# Tire sizes



## thebac (Jul 29, 2017)

I always use this calc: Tire Size Comparison

Hard to believe, but the old Cruze tire size (the 215s) is 1.3" taller than the newer size (205s). Your speedo will be "slow" by a couple mph.
Looked at a '19 Cruze the other day,, and the OEM tires looked like little donuts on it.


----------



## MP81 (Jul 20, 2015)

Why do you want to change the tire size away from stock?


----------



## Blasirl (Mar 31, 2015)

PhillyTech said:


> I have a 2016 Chevy Cruze LT with the air pressure sensor system. The tires I have on the car are 205/55/16. I am getting new tires tomorrow and want to know if I can put 215/60R16 on my car. I want to put Bridgestone Turanza Quiet Track tires on my car. Will this work please help


Welcome Aboard!

Wheel / Tire size chart for US Spec Gen I Cruze's 
Tires, everything you need to know about sizes for the cruze. 
What I did:
*Choosing new tires*

Don't forget to introduce yourself and your Cruze here.


----------



## JLL (Sep 12, 2017)

I'm guessing you probably could depending on wheel well clearance. The 215/60R16 is probably a cheaper size too. At least it was during my 10 year tenure with Goodyear.


----------



## CRUISE-CRUZE (Nov 8, 2010)

Use the
*Tire Comparison*
Tire Size Calculator 
to get an idea what would be the speed difference. I use sometimes smaller size (and narrower) winter tires and if the display is indicating 70MPH, in reality I have only 67. Not a big deal but check the rim and the clearances to make sure the tire will fit.


----------



## Ma v e n (Oct 8, 2018)

That's a large size difference. You may run into strut clearance issues.


----------

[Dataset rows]
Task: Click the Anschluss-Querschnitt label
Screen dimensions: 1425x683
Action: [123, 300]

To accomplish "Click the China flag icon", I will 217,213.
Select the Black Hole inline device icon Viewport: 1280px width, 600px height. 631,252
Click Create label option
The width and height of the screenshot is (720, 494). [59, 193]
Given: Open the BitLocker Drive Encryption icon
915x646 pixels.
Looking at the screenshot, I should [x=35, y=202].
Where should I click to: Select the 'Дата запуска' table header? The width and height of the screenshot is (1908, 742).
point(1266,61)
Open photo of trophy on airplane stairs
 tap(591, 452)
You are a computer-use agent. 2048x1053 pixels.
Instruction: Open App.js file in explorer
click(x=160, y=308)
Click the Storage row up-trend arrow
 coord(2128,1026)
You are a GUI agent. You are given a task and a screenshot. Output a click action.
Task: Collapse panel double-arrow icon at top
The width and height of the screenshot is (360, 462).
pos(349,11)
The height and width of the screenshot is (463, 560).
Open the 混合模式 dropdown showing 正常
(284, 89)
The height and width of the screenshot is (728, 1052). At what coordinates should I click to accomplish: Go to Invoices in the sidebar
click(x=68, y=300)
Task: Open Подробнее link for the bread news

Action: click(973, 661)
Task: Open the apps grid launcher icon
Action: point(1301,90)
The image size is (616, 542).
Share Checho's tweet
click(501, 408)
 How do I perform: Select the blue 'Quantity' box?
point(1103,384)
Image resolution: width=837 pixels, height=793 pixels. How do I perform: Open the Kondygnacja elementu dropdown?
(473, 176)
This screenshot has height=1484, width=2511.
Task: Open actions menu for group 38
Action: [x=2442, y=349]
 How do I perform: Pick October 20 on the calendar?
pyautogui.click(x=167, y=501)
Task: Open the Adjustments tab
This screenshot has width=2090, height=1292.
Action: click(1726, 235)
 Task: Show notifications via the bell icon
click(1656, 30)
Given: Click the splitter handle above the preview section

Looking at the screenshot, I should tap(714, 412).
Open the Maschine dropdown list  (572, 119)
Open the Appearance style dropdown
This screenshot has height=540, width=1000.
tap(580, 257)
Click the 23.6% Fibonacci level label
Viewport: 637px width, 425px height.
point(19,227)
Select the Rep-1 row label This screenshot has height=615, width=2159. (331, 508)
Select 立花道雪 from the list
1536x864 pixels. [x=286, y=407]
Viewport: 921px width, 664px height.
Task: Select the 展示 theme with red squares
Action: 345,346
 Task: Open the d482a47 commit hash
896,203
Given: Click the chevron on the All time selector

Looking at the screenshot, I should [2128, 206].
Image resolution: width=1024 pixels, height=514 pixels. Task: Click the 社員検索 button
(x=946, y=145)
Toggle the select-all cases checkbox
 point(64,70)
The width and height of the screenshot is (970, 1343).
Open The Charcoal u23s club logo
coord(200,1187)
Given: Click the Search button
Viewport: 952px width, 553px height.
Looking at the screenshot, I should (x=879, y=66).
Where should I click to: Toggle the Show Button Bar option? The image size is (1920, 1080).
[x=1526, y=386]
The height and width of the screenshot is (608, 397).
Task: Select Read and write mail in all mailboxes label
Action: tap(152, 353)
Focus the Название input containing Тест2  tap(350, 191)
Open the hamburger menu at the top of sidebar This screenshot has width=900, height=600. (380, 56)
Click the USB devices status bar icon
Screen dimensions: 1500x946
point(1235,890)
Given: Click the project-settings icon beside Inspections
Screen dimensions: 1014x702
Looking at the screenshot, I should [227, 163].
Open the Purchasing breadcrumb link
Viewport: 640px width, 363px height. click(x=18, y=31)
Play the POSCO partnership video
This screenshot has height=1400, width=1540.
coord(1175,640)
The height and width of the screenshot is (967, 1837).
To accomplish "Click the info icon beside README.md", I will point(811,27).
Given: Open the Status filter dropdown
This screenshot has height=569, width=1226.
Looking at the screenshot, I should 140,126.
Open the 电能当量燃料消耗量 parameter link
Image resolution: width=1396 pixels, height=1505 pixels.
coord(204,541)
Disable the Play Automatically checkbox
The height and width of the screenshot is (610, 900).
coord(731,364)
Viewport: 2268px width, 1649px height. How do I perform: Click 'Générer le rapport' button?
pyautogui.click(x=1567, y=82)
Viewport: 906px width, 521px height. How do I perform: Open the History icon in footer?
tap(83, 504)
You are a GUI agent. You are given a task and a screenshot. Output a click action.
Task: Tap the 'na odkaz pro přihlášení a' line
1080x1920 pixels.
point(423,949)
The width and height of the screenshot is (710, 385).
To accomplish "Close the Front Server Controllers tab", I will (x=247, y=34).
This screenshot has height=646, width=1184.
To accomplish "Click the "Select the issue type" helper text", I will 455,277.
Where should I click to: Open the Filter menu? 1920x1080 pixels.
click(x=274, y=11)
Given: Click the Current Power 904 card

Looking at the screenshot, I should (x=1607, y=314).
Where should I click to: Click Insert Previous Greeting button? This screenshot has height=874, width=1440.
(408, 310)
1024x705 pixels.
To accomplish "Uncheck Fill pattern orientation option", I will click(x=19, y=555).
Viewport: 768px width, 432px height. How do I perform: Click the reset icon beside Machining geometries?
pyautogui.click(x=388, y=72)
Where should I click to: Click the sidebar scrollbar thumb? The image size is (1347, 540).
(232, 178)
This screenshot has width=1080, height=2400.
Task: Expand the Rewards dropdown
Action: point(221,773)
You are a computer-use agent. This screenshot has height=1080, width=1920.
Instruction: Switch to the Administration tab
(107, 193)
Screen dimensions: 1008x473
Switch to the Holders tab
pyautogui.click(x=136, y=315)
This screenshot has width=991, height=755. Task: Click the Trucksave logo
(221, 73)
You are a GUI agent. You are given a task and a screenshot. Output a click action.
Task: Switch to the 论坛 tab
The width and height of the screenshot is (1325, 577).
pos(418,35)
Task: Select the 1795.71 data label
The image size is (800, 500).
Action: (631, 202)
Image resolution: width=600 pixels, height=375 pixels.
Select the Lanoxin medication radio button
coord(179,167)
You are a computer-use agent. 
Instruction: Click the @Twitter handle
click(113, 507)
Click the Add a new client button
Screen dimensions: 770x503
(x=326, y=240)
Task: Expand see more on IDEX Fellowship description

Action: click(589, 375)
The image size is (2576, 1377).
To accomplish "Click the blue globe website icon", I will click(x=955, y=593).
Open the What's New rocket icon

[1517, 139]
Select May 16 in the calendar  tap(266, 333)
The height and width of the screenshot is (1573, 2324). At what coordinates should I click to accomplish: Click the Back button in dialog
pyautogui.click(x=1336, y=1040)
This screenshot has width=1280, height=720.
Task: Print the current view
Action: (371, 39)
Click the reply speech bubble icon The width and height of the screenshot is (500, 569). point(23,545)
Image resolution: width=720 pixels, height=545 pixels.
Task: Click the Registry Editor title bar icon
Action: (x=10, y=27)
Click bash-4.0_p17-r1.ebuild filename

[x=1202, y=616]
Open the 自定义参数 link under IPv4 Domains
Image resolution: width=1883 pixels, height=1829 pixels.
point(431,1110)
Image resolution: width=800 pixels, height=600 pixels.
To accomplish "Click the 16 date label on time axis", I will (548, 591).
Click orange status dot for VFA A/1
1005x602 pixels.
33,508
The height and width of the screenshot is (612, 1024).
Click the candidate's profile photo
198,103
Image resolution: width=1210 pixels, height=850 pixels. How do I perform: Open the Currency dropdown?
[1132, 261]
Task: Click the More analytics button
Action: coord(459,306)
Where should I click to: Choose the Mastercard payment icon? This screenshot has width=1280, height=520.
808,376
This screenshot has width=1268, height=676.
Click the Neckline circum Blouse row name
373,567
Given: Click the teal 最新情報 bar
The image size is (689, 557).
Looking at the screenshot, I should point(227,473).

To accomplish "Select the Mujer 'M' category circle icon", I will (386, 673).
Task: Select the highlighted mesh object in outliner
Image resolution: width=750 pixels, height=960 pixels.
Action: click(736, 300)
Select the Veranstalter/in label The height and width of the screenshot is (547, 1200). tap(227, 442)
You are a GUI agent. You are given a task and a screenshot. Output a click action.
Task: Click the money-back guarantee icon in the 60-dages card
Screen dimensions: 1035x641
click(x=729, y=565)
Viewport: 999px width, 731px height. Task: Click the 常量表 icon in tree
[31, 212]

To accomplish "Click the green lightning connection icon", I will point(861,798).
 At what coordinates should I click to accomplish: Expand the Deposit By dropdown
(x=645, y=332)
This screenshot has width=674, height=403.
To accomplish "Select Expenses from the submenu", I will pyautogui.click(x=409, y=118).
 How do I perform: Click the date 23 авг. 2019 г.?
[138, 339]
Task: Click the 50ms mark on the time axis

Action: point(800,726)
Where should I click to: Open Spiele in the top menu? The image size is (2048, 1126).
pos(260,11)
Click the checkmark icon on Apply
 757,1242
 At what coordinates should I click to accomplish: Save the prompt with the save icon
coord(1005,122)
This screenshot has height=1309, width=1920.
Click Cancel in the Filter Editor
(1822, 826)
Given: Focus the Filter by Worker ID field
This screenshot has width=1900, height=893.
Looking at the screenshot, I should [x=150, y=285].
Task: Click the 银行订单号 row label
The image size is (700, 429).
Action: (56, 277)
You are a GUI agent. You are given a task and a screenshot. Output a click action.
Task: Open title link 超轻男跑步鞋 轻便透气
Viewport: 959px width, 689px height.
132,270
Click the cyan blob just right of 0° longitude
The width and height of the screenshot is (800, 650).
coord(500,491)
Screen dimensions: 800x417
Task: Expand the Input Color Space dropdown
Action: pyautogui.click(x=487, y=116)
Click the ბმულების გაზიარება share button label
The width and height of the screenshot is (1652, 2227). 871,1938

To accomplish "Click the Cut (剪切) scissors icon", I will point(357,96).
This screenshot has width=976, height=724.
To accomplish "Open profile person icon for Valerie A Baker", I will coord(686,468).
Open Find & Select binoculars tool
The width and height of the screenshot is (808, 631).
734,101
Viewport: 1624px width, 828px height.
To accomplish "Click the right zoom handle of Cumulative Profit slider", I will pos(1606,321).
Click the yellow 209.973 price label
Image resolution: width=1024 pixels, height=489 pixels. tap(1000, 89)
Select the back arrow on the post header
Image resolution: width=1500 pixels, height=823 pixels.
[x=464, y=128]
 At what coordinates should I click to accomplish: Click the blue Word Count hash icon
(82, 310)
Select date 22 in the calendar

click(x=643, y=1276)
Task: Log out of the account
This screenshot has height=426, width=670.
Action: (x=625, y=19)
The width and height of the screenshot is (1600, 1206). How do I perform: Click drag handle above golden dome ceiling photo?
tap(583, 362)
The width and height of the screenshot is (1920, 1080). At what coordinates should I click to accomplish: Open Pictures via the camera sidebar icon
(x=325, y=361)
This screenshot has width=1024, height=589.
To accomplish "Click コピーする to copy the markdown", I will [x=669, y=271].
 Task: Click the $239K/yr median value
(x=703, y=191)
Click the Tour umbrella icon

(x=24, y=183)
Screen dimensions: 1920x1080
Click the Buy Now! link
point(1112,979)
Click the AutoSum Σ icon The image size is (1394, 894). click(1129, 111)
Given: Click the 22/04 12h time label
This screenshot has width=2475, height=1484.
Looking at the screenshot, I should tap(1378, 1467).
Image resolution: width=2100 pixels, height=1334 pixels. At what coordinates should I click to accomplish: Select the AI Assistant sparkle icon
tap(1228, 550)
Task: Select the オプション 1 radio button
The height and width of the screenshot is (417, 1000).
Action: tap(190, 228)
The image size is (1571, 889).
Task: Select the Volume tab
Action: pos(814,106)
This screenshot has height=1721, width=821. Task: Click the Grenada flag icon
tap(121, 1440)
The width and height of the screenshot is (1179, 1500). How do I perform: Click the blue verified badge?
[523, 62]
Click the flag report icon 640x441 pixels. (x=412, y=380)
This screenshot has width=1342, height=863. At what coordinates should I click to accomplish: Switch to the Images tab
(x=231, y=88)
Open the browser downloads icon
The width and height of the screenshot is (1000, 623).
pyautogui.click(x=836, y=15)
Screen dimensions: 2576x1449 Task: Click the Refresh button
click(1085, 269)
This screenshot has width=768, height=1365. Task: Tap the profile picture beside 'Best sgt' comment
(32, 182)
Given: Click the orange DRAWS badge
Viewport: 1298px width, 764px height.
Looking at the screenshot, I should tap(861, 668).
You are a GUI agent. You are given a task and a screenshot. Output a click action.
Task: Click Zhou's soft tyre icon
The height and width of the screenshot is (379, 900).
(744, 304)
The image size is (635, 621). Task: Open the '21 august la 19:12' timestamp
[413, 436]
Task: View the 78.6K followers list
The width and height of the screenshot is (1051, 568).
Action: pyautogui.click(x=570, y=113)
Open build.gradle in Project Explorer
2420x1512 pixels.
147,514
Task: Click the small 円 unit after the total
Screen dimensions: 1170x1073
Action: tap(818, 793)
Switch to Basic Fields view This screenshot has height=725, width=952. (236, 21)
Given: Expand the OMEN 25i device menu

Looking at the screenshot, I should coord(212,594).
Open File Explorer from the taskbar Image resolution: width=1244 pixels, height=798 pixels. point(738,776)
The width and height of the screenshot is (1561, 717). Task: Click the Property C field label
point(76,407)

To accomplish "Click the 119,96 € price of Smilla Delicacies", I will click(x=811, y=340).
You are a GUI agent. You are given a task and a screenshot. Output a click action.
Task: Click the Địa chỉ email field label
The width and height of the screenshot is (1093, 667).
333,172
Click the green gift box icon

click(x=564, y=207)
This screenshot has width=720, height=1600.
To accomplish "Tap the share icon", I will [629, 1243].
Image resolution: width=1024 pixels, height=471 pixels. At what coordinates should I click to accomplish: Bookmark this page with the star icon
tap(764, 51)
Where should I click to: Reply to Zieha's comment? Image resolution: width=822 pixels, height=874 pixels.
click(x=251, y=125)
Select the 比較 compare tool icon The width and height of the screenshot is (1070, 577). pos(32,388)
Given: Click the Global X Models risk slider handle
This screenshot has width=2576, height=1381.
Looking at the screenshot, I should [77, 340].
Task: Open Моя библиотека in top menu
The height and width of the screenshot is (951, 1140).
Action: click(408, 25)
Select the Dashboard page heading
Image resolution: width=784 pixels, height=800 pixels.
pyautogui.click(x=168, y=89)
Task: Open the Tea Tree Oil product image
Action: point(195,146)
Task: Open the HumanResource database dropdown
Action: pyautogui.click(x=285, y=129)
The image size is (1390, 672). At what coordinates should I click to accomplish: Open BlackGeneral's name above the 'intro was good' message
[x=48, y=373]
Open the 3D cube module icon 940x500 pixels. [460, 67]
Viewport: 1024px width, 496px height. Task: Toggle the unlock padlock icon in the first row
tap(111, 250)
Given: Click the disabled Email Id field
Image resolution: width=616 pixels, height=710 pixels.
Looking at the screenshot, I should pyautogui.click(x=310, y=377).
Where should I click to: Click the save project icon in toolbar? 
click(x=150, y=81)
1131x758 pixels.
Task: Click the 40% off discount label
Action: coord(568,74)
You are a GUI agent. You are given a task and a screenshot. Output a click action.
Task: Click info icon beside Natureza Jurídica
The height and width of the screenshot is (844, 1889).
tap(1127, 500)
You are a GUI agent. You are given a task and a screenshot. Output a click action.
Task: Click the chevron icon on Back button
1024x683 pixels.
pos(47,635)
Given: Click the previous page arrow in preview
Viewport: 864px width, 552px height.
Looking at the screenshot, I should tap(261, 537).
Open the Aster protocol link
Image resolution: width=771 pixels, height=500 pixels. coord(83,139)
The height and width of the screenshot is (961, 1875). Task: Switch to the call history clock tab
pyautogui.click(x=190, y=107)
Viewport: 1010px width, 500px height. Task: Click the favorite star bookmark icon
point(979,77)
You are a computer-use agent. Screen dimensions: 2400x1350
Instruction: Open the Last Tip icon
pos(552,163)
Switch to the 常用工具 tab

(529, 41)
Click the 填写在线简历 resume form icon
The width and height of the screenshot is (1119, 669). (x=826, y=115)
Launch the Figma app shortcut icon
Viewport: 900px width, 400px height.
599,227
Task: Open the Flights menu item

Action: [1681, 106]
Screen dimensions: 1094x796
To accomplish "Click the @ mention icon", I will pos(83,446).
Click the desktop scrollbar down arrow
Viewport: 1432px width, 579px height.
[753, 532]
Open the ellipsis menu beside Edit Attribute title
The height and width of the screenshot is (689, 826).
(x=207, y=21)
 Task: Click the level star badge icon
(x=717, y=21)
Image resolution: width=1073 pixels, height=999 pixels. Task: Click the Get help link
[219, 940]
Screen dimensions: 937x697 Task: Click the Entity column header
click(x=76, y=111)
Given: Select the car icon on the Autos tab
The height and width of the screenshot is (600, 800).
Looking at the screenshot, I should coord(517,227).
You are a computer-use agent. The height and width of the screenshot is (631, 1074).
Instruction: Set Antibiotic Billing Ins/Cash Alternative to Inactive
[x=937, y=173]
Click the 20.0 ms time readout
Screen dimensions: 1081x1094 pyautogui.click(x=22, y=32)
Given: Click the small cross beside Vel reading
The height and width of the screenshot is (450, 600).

_Exercise_
Can you sum up the tire size thread in two sentences? These records come from a separate source.

_Final result_
The owner of a 2016 Chevy Cruze LT with 205/55/16 tires asks whether 215/60R16 Bridgestone Turanza Quiet Track tires can go on the car. Replies recommend a tire size calculator and warn that the speedometer will read slow by a couple of mph and that wheel well or strut clearance could be a problem, while one notes that 215/60R16 is probably a cheaper size.